Google takes wraps off its answer to Microsoft’s AI search challenge
MOUNTAIN VIEW (California, US): Alphabet Inc’s Google on Wednesday unveiled more artificial intelligence in its products to answer the latest competition from Microsoft Corp, which has threatened its perch atop the nearly $300 billion search advertising market. Through an internal project code-named Magi, Google has looked to infuse its namesake engine with generative AI, technology that can answer questions with human-like prose and derive new content from past data.
The effort will be the most closely watched as Google executives take the stage at its yearly conference I/O in Mountain View, California, near its headquarters.
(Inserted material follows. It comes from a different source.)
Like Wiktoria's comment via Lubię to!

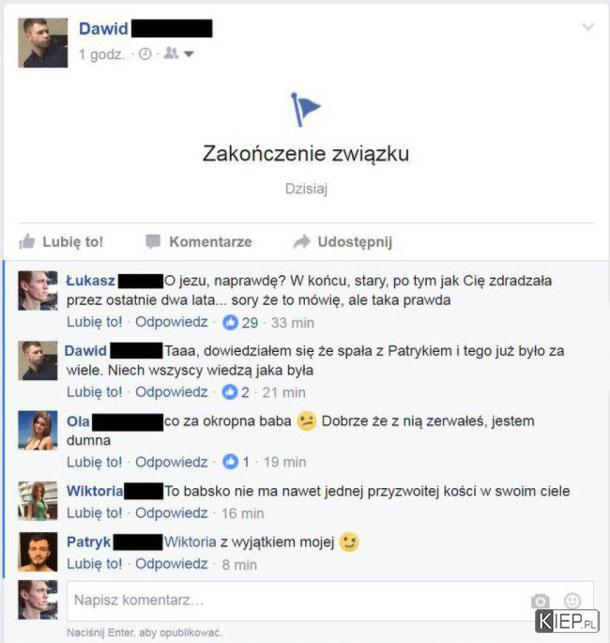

The result could alter how consumers access the world’s information and which company wins the global market for search advertising, estimated by research firm MAGNA to be $286 billion this year. “We are reimagining all of our core products, including search,” Sundar Pichai, Alphabet’s CEO, said after he took the stage at the event.
He said Google is integrating generative AI into search and other products, including Gmail, where it can create draft messages, and Google Photos, where it can make major changes to images.
Alphabet shares rose 2.5 per cent after the news. They have risen by a fifth so far this year, compared with a 17pc rise in the tech-focused Nasdaq Composite index. Now, Google is making its ChatGPT competitor, Bard, multimodal like OpenAI’s GPT-4, the company said on Wednesday, and will make it accessible to people in more than 180 countries and territories. That means customers will be able to prompt Bard with images, not just text — for instance asking the chatbot to write a caption to a picture they hand it, it said.
Behind Bard also is a more powerful AI model Google announced called PaLM 2, which it said could solve tougher problems. PaLM 2 is currently available as a preview. Pichai said one of its PaLM 2 models is lightweight enough to work on smartphones. The Bard chatbot is now running on PaLM 2, the company said.